I had everything working here apart from I was using a hardcoded set of maps as input to (merge-with +) when I really needed to dynamically the seq of maps based on the input

not-raspberry14:04:42

@foamdino I'm curious, what are the values of the maps? In Clojure + will only sum numbers. In cljs it will also concatenate strings but shouldn't be used that way.

not-raspberry14:04:14

O, I see 'qty' - quantity.

foamdino14:04:25

the values of the maps are {:keyword quantity}

foamdino14:04:39

I got 99% of this code written in a couple of hours, then bashed my head against a brick wall because merge-with wouldn't accept a LazySeq... TIL about apply 😉

dpsutton14:04:27

> merge-with wouldn't accept a LazySeq this sounds wrong

dominicm14:04:18

@dpsutton merge-with works on indexed things, not arbitrary collections, no?

dominicm14:04:47

That's a vector, oops 😆

dpsutton14:04:06

i guess i was thinking it can take an arbitrary number of things to work on and yeah you're right

dominicm14:04:15

works the same with a list though.
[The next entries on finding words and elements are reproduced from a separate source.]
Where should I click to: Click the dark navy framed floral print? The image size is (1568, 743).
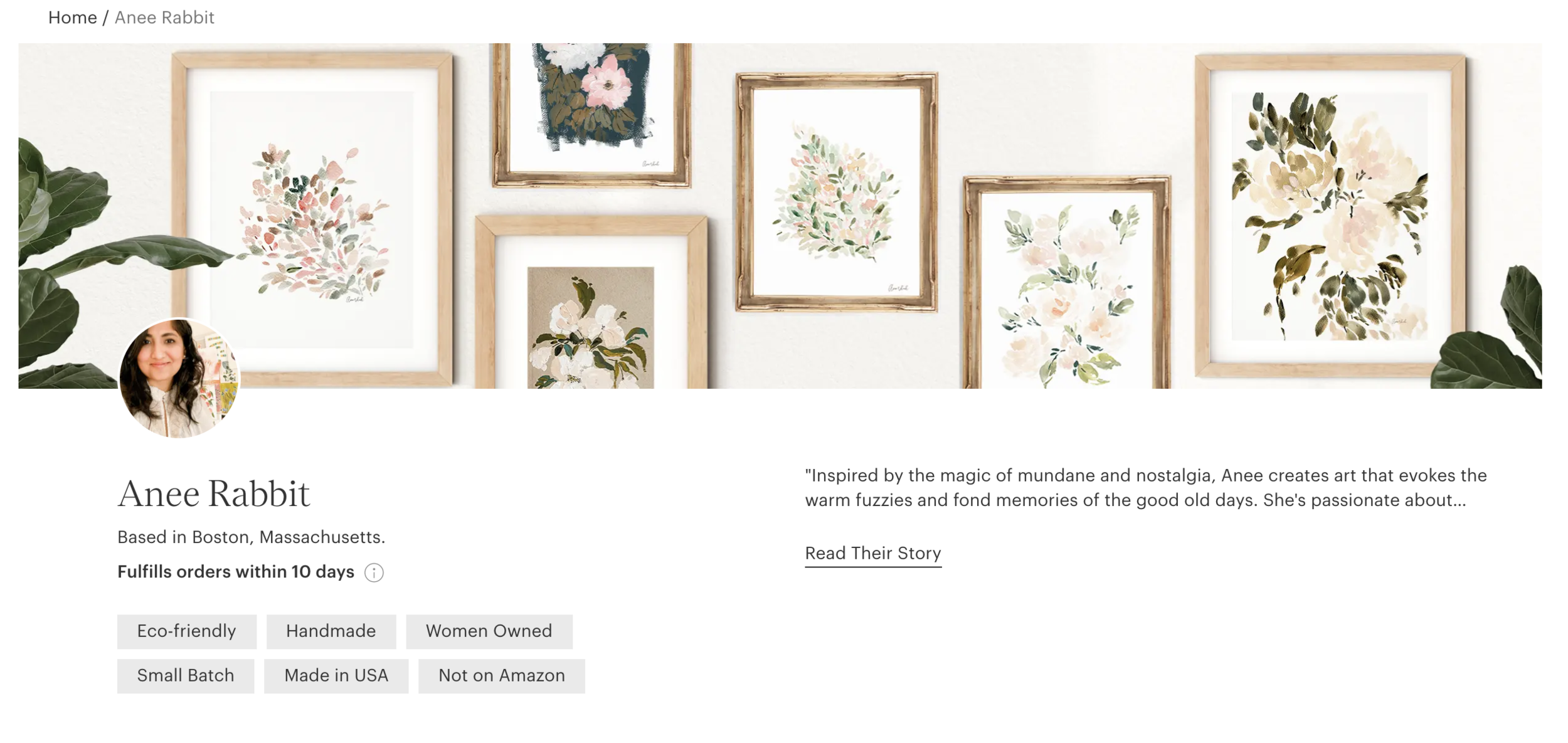click(592, 115)
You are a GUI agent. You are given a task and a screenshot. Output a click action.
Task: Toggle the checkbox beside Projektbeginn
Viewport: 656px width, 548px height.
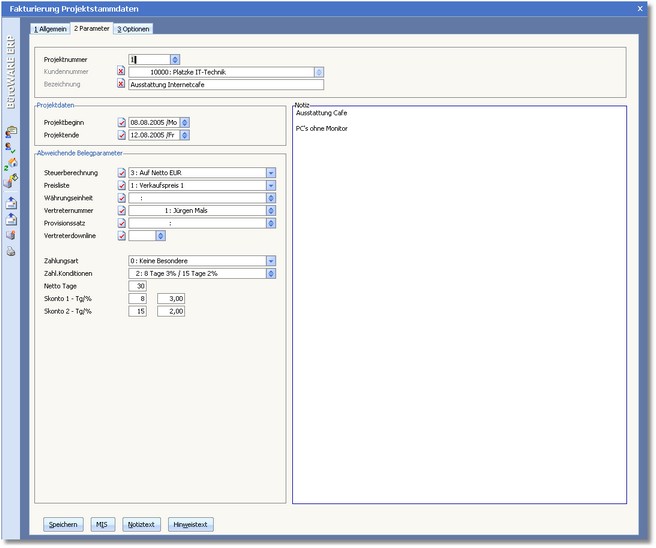click(122, 122)
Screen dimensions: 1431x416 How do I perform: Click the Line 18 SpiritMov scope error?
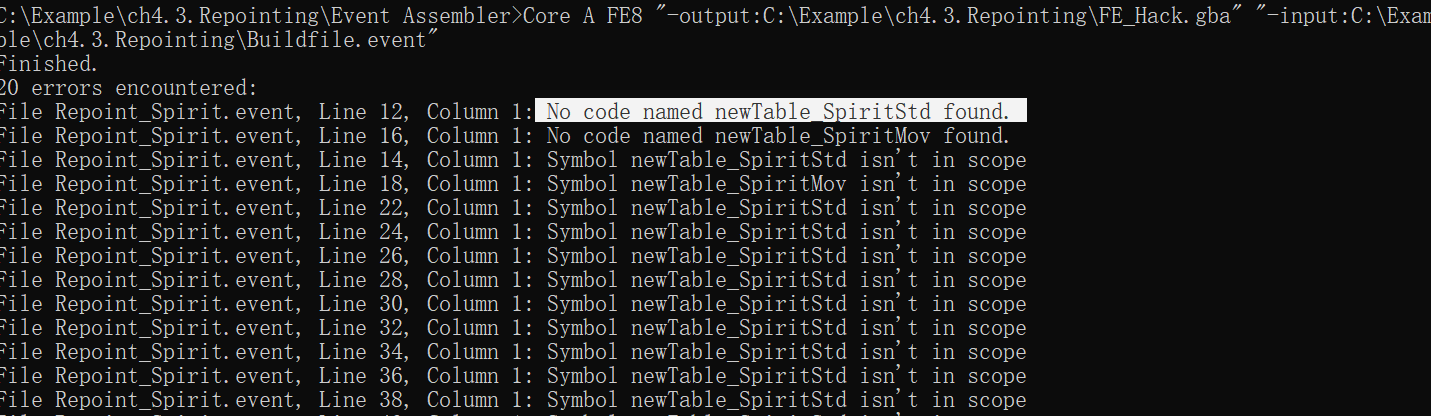[x=786, y=184]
Treats it as an indexed array.

noisesmith16:04:25

wait, what treats a list as an indexed array?

dominicm17:04:19

Actually, I was using merge-with wrong, ignore me 😆

noisesmith17:04:30

OK, because I was going to say, I can’t think of anything that treats a list as an indexed array in clojure, and merge-with isn’t designed to work with either (though it will happily give you garbage back if you use one of them accidentally)

noisesmith17:04:43

the garbage might even be accidentally correct for your use case…

dominicm17:04:57

^^ There you go, closest to a hack you can do with merge-with 😆. I'm leaving it there.

sakalli18:04:23

busy trying to learn clojure. used to using apply to pass arguments to a function. but don't really follow the logic here. perhaps something silly, but dont understand how it works here. could anybody explain? (encountered the solution in 4clojure):

val_waeselynck18:04:56

@sakalli in this case , (apply map list (partition 2 x))is likes (map list [1 2] [3 4] [5 6])

val_waeselynck18:04:11

that's what apply does

val_waeselynck18:04:06

and you need to understand what map does when given more than one input collection

sakalli18:04:44

aah. now i got it... clear. cheers @val_waeselynck

sakalli18:04:44

step 4 doesnt happen...

val_waeselynck18:04:48

what was the problem statement ?

sakalli18:04:26

my solution was much less elegant than darren's

val_waeselynck18:04:13

yeah you rarely use loop directly in Clojure

sakalli18:04:21

yes. have mostly so far used R, so feel a little dirty each time i resort to loop or for, although like the recur

noisesmith01:04:07

I bring this up a lot, but for is not a loop, it's a list comprehension - it's lazy and not even apropriate for side effects

sakalli04:04:08

yes i know, and it is a bit silly, but still, as esthetically it looks like a for;-)

sakalli04:04:29

even renamed it to listcomp a few times not to have to look at it, haha.